If the distance is smaller or equal than the radius, then the point is inside the circle.

Since this is an empirical method, we will try to improve the precision of the calculations by using a large enough circle. Using a circle with a small radius may result in less precise π approximation due to a less than ideal circle. See the following image:

Challenge 2. The previous challenge raised a new challenge on its own. How do we determine the distance between two points?

The answer is: with the help of a little bit of geometry knowledge and Pythagorean theorem.

Since we know the coordinates of the two points, we can determine the triangle sides and then find the hypotenuse using the theorem of Pythagoras.

The following image should be self-explanatory for this.

Now we have all the data we need to start writing the JavaScript code that will calculate π.

You can use any JavaScript environment or playground to write the code.
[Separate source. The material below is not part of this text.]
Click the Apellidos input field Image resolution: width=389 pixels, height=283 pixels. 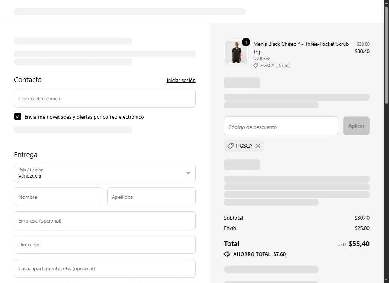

In this article we will use the free codeguppy.com environment (go ahead and create a free account -- you'll have fun).

Although we talked until now only about graphical concepts, the code won’t use any graphical library. We can implement this algorithm using only pure JavaScript without drawing circles or squares.

var p = calcPI();
println(p);

function calcPI()
{
    // Choose an arbitrary circle radius
    var r = 100;
    var diameter = r * 2;
    var area = 0;

    // Scan all the pixels inside the square
    for(var x = 0; x < diameter; x++)
    {
        for(var y = 0; y < diameter; y++)
        {
            // Calculate the distance from each pixel
            // to the center of the circle
            var d = dist(x, y, r, r);
            if (d <= r)
            {
                // If distance is less than the radius
                // then add it to the area of the circle
                area++;
            }
        }
    }

    // Calculate PI by dividing the area to the 
    return area / (r * r);
}

If you copy the above code in the codeguppy.com editor and run it, you will see the result displayed:

3.1415

This is pretty accurate for such simple empirical method!
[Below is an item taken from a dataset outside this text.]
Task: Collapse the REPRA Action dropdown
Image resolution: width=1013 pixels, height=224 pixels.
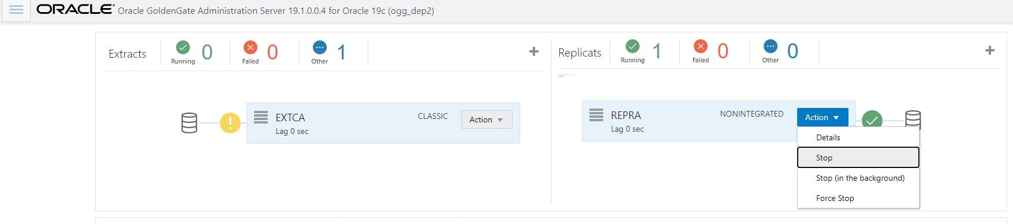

Note: Please notice that we didn’t defined the dist function that calculates the distance between two points. This is because this function is already defined in codeguppy.com. However, if you want to run the code outside codeguppy.com, then you can easily implement this function in just a few lines of code as explained above.
We will leave the exercise of dist function implementation to the interested readers.

Visualizing the circle

As you saw there is no need to use any graphical library to calculate the π using this method. However, since we are in a graphical environment, let’s have a little bit of fun and visualize the points that we are scanning.

We will use the point function to plot the scanned point in either “teal” (if is inside the circle), or “lightblue” if is outside the circle.

Just add the following stroke() and point() lines in the right place:

...
            if (d <= r)
            {
                // If distance is less than the radius
                // then add it to the area of the circle
                area++;

                stroke("teal");
            }
            else
            {
                stroke("lightblue");
            }

            point(x, y);
...